Dados do Banco Central mostram que o valor recuou para US$ 6,8 bilhões de janeiro a fevereiro
O saldo do IDP (investimento direto no país) foi de US$ 14,9 bilhões no 1º bimestre de 2026. O valor caiu 10,9% em relação ao mesmo período do ano passado, quando totalizou US$ 16,7 bilhões. O BC (Banco Central) divulgou as estatísticas do setor externo nesta 6ª feira (27.mar.2026). Eis a íntegra (PDF – 389 kB).

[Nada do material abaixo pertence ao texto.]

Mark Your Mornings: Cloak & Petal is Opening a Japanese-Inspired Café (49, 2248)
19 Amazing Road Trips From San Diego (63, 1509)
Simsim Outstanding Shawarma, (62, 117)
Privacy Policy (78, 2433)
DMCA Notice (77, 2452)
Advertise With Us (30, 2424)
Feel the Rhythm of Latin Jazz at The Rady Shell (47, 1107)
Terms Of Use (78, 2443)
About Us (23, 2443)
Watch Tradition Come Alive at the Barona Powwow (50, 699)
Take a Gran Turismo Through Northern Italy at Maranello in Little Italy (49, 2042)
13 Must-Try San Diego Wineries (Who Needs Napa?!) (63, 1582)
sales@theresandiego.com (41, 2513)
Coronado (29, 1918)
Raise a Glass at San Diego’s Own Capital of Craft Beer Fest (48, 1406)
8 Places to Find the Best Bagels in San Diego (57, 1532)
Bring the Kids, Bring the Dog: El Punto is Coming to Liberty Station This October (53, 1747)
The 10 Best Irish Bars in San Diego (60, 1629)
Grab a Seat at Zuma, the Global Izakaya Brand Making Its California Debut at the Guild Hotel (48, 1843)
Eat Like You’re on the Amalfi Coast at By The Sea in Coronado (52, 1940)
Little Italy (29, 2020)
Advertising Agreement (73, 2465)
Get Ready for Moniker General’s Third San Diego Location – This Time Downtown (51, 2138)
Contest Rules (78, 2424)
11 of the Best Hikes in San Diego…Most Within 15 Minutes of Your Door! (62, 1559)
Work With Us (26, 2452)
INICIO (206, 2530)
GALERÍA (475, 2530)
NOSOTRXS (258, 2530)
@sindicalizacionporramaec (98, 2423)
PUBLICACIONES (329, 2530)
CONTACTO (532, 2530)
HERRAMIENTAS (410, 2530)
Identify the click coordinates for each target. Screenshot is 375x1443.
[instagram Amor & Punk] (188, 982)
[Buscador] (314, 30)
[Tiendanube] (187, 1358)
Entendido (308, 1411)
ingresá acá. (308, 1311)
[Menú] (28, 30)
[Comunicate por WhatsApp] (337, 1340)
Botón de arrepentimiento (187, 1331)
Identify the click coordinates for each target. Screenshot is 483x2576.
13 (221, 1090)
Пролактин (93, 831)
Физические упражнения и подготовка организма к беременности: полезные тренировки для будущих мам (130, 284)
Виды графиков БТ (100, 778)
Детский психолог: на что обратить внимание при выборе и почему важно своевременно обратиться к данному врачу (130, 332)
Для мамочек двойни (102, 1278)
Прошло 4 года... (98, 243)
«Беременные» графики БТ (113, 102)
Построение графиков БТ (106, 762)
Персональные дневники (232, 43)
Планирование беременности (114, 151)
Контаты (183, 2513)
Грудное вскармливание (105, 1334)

Os dados mostram o saldo de entrada e saída de capital voltado a ganhos de longo prazo, como nas áreas de negócios, empresas, aberturas de filiais multinacionais, obras de infraestrutura, instalação de fábricas, compra de participação em companhias nacionais e outros.
A entrada líquida de IDP foi de US$ 6,8 bilhões em fevereiro, valor que sobrepõe o deficit de US$ 5,6 bilhões nas transações correntes das contas externas. O investimento direto no país caiu 32,7% em comparação com o mesmo mês de 2025, quando o ingresso líquido foi de US$ 10,0 bilhões.
O Banco Central disse que, em fevereiro, os ingressos líquidos em participação no capital somaram US$ 7,5 bilhões, compreendendo ingressos de US$ 3,0 bilhões em participação no capital, exceto reinvestimento de lucros, e US$ 4,4 bilhões em reinvestimento de lucros no Brasil. As operações intercompanhia registraram saídas líquidas de US$ 698 milhões.
O Brasil registrou uma entrada líquida de US$ 75,9 bilhões no acumulado de 12 meses até fevereiro. Esse valor corresponde a 3,24% do PIB.
O Banco Central disse que, em janeiro de 2026, o saldo havia sido de US$ 79,1 bilhões, ou 3,42% do PIB. Há 1 ano, em fevereiro de 2025, os ingressos líquidos anuais somavam US$ 78,3 bilhões, ou 3,64% do PIB.